Although Biagi was surprised, he probably should not have been. His new fans were in awe when they watched his technique: He paints by holding a brush in his mouth because he no longer has the use of his hands.
Fifteen years ago, Biagi, who lives in Morrison, Colo., was diagnosed with chronic inflammatory demyelinating polyneuropathy (CIDP) — a rare autoimmune neuromuscular disease that causes sensory loss and weakness. No longer able to draw, paint or play the piano, Biagi gave up his artistic pursuits until his mother showed him a calendar in 2015 featuring projects by mouth and foot artists who also could not use their hands and arms.
"I was blown away,” said Biagi, 38. “I thought, ‘Wow, if they can do this, so can I.’ "
He asked his mother, Caroline Biagi, to drive him to Michael’s to pick up art supplies and a table easel and then went to work, teaching himself to hold a paintbrush in his mouth and to apply the right pressure to the canvas.
One of his first mouth paintings, the one of the rooster, took several months to finish.
Drawing and painting always came naturally to him, he said. The first time he remembers drawing was at age 6 at his kitchen table with paper and crayons to sketch out a likeness of Spider-Man.
"When I was a kid, I’d sit down to sketch something almost every day,” Biagi said. “I was always running through paper. It’s something that continued through junior high and high school and when I went to community college. I loved creating with my hands.”
Biagi’s plan was to earn a degree in 3-D animation and design from Red Rocks Community College in Lakewood. His dream was to get a job with the Walt Disney Company or Marvel Entertainment. But in 2004, while working at Costco near his hometown, his plans were put on hold. Biagi, then 24, suddenly developed cramping in his left hand and could not spread his fingers apart. He thought that perhaps his hands were simply tired from playing the piano or clicking his computer mouse.
When the problem spread quickly to his right hand, Biagi’s physician thought he might have carpal tunnel syndrome and referred him to a specialist for outpatient surgery. As the pain and numbness worsened and more tests were done, physicians discovered Biagi had CIDP.
By September 2005, his legs and feet had also weakened, and he difficulty walking. Eventually, he needed a power wheelchair.
"I had to quit my job, and I also realized that I could no longer live in an apartment on my own,” Biagi recalled. “So I had to move back in with my parents. I went into a depression for a while about having to give up my independence.”
His parents were empty-nesters after Biagi had followed his older brother and sister into college. But they were ready and eager to help.
“He’d had roommates and freedom and his whole life ahead of him,” Caroline Biagi, 67, said. “Then this. It wasn’t a big deal for him to return home, but it changed everything.

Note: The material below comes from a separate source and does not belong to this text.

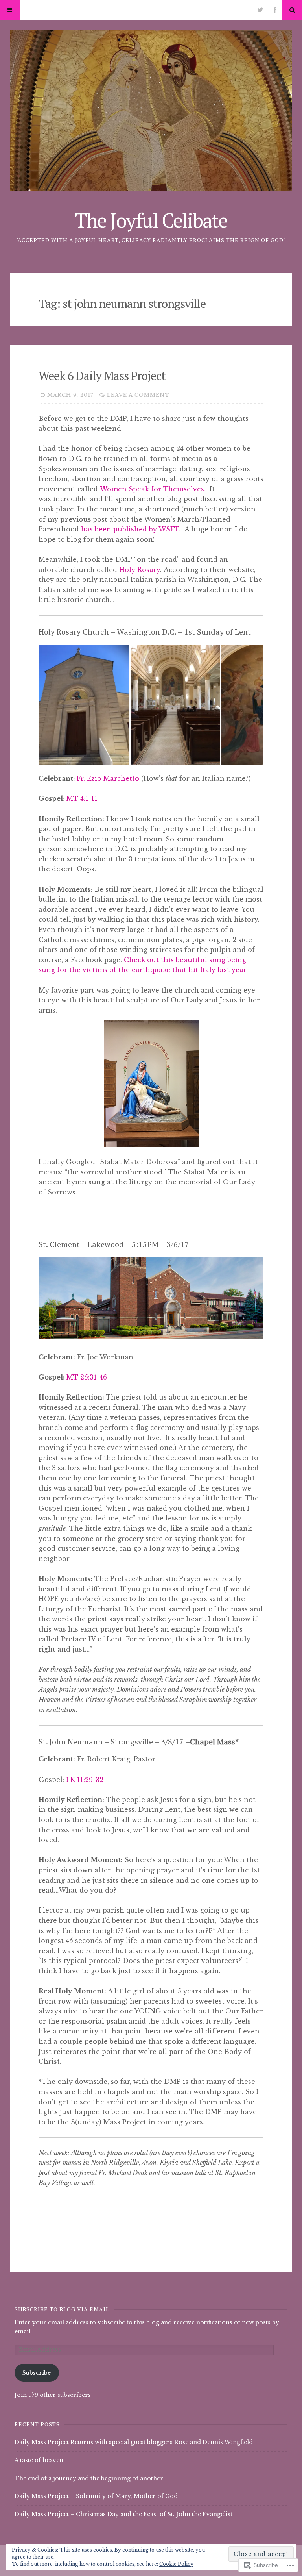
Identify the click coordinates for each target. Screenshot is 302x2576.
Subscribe (36, 2372)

Each new development in his condition was serious for all of us.”
Alex Biagi’s father, Mauro Biagi, installed a new shower and did some remodeling around the house to make everything more accessible for his son, who suddenly needed help with skills he had once taken for granted such as bathing, dressing and putting together a simple sandwich for lunch.
While life has been hard on Biagi and his parents, his father said that at his core his son is the same person he was before the diagnosis: “He’s a good kid — ambitious, full of ideas and very smart.”
Three years ago, Biagi had a stem cell transplant through a clinical trial program at the Colorado Blood Cancer Institute in Denver.
"Basically, they wiped out my entire immune system and bone marrow, and everything rebuilds over time,” he said. “I was in the hospital for 43 days.”
Although the recovery was challenging, Biagi said he has since seen a dramatic turnaround in the progression of his disease. With braces on both legs, he is walking again without pain and has noticed an uptick in his energy and stamina.
"My left hand is still completely paralyzed, but I've regained quite a bit of motion in my right arm and some in my left arm,” he said. “And what's really great is that I now have enough strength in my right hand to use a computer mouse, so I can work again on graphic design and music.”
Biagi hopes one day he will be able to pick up a paintbrush in his hand, as well. If not, he will continue to transfer his visions with his mouth, he said.
Already, he has completed seven paintings and has found new motivation from strangers who have left him hundreds of heartfelt messages of encouragement online. Messages such as, “I don’t think I’d ever be able to do something like this. Mad props to you, dude,” and “You paint this with your mouth, and I can barely throw a stickman together with my hands. Wow!”
People who saw his paintings were perhaps most impressed with a portrait Biagi, a longtime basketball fan, created of LeBron James, star forward for the Los Angeles Lakers.
“I’m a huge fan of his, and I love how he helps out his community and is a great role model,” said Biagi, who dreams about meeting James. “He has a big heart, and that means a lot, especially today.”
Because so many people have asked for copies of his painting of James, along with his other works, Biagi now sells prints on his website, alexbiagi.com.
“Painting is a time to zone out and focus and forget about my worries,” Biagi said. “I have a lot to be grateful for. I’m painting again, I’m walking again. Life feels really good for me right now.”